In un isolato albergo di lusso della Germania sono riuniti per un G8 i ministri dell’economia delle grandi potenze mondiali. Durante il summit deve essere discussa una manovra importante e controversa che potrebbe cambiare, e non in meglio, il destino del mondo. Il direttore del Fondo monetario internazionale, Daniel Roché (Daniel Auteil, doppiato da Luca Zingaretti), tra lo sconcerto dei ministri, ha deciso di invitare tre osservatori esterni: una scrittrice di libri per bambini di grande successo, una rock star, e un
monaco certosino autore di libri non ortodossi. L’invito non è disinteressato: Roché ha deciso infatti di confessarsi. L’indomani il banchiere viene trovato morto, lasciando lo spettatore alle prese con tre domande: si è trattato di suicidio o di omicidio? Roché ha rivelato al frate la verità sulla manovra segreta?
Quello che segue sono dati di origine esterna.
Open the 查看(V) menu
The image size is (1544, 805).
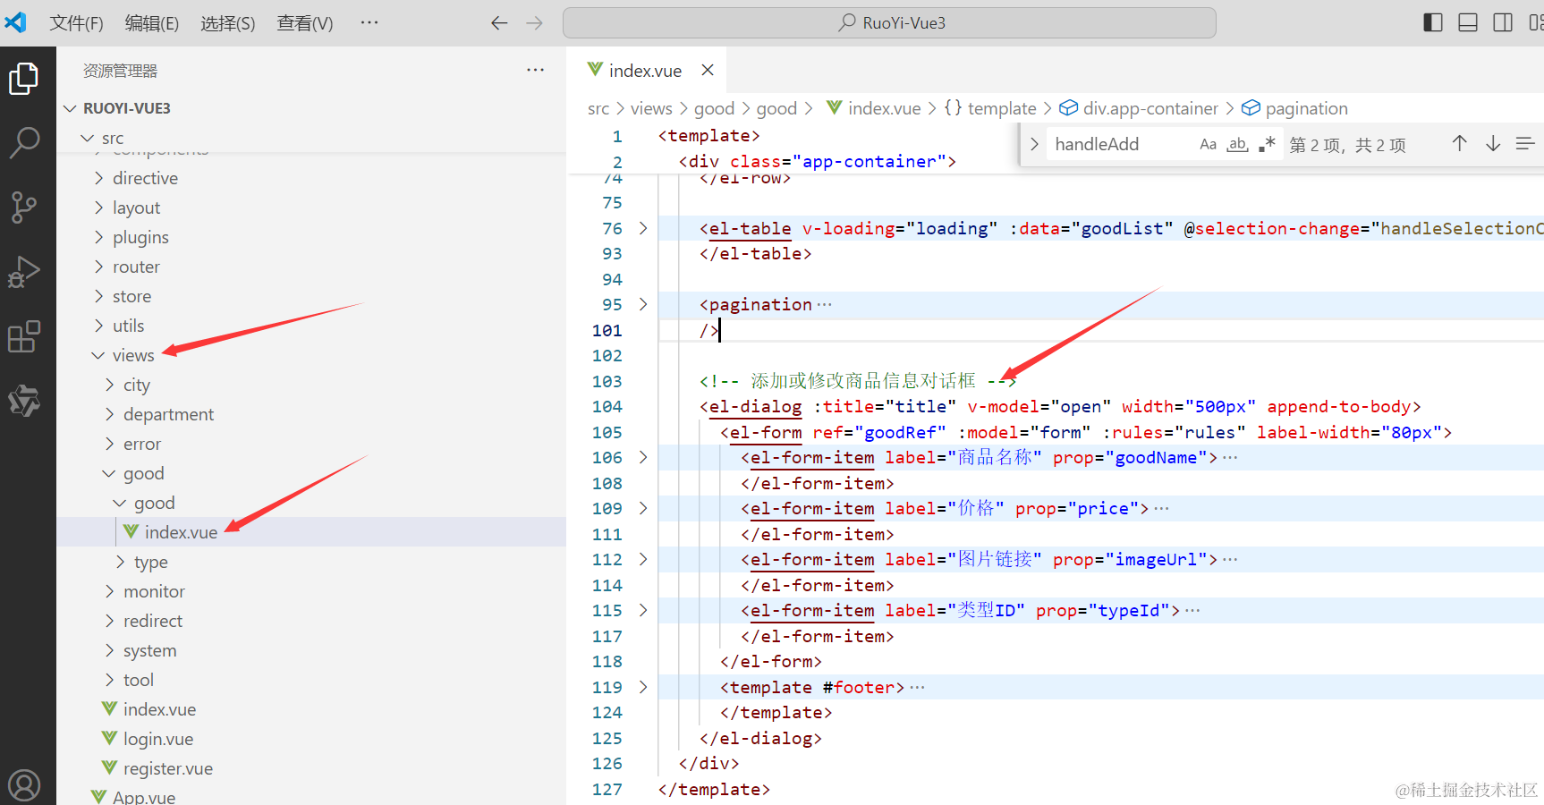click(x=304, y=23)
Riuscirà il confessore a impedire che questa manovra venga approvata?
Proprio questa fantomatica manovra, vagamente descritta come una decisione che dovrebbe favorire i poteri forti e le banche affossando definitivamente i paesi in difficoltà, rappresenta l’espediente, il MacGuffin come lo definirebbe Hitchcock, che fa muovere la storia del nuovo film di Roberto Andò, Le confessioni, portando alla luce segreti, trame, dinamiche tra i vari personaggi. L’omaggio, dichiarato, è proprio al maestro del brivido e al suo Io confesso, film del 1953 con Montgomery Clift, che utilizzava il segreto della confessione come motore della vicenda.
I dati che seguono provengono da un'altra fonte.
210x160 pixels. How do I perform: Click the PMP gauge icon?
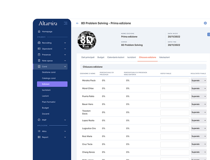click(x=39, y=120)
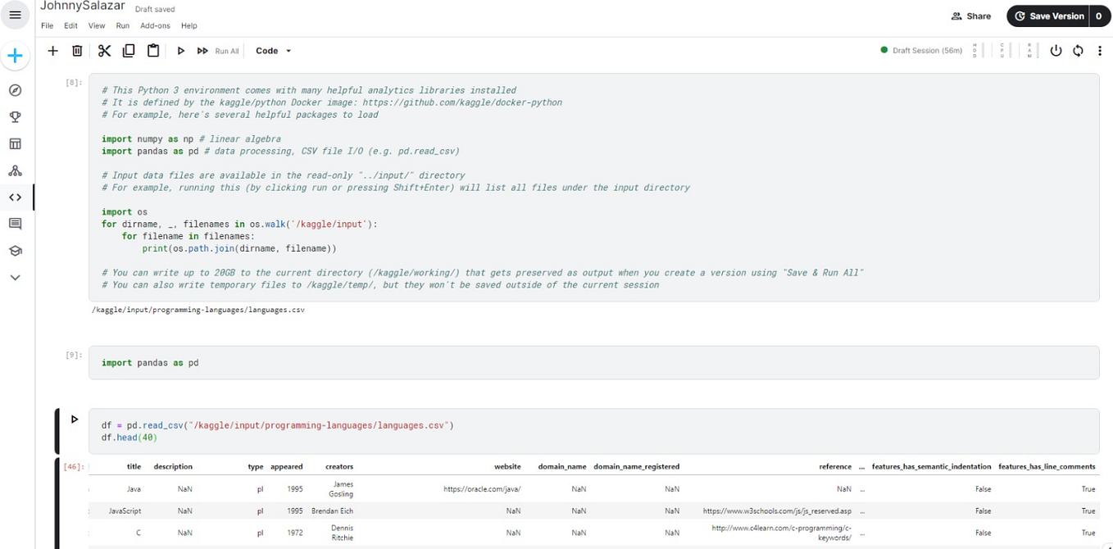Open the Run menu
Screen dimensions: 1113x549
click(122, 25)
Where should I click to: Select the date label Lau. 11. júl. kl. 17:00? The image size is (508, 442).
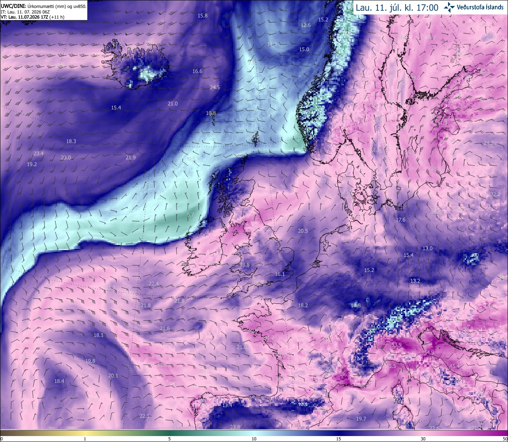tap(397, 8)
L’andamento de Le confessioni è però molto diverso da quello di una pellicola del regista inglese: Andò, infatti, pur partendo da elementi mutuati dal cinema di genere (la casa isolata, un gruppo di convitati tra i quali avviene una morte violenta, l’innocente ingiustamente sospettato) li piega ai tempi e al ritmo di una parabola etica, trasformando l’hotel isolato in un luogo metafisico capace di mettere in chiaro nitidamente la separazione netta tra la politica e il popolo che dovrebbe rappresentare. Da dentro quella gabbia dorata sembra esistere solo il potere economico, le sue ragioni, i suoi interessi, mentre delle persone all’esterno quasi non si avverte l’esistenza, tranne una fugace apparizione di alcuni manifestanti, subito allontanati.
Ciò non toglie che Andò è anche in grado di sfruttare perfettamente la suspense della vicenda, scomponendo la confessione di Rochè nel corso della storia, costruendo false piste, componendo attentamente il film verso un finale dal sapore chapliniano. A muoversi in questa storia è il monaco interpretato da Toni Servillo, capace di rivendicare il suo diritto al silenzio e di trasformarlo in un’arma bianca in grado di contrastare, con il suo rigore e la sua semplicità, quel mondo votato solo alle ragioni del denaro.
Il risultato è un film che è insieme un thriller di fantapolitica e una riflessione sul valore del silenzio e sul suo enorme potere, ambientata nel mondo, sempre attuale, della politica e delle banche: due entità che sembrano essere una cosa sola, la prima semplice espressione delle scelte imposte dalle seconde.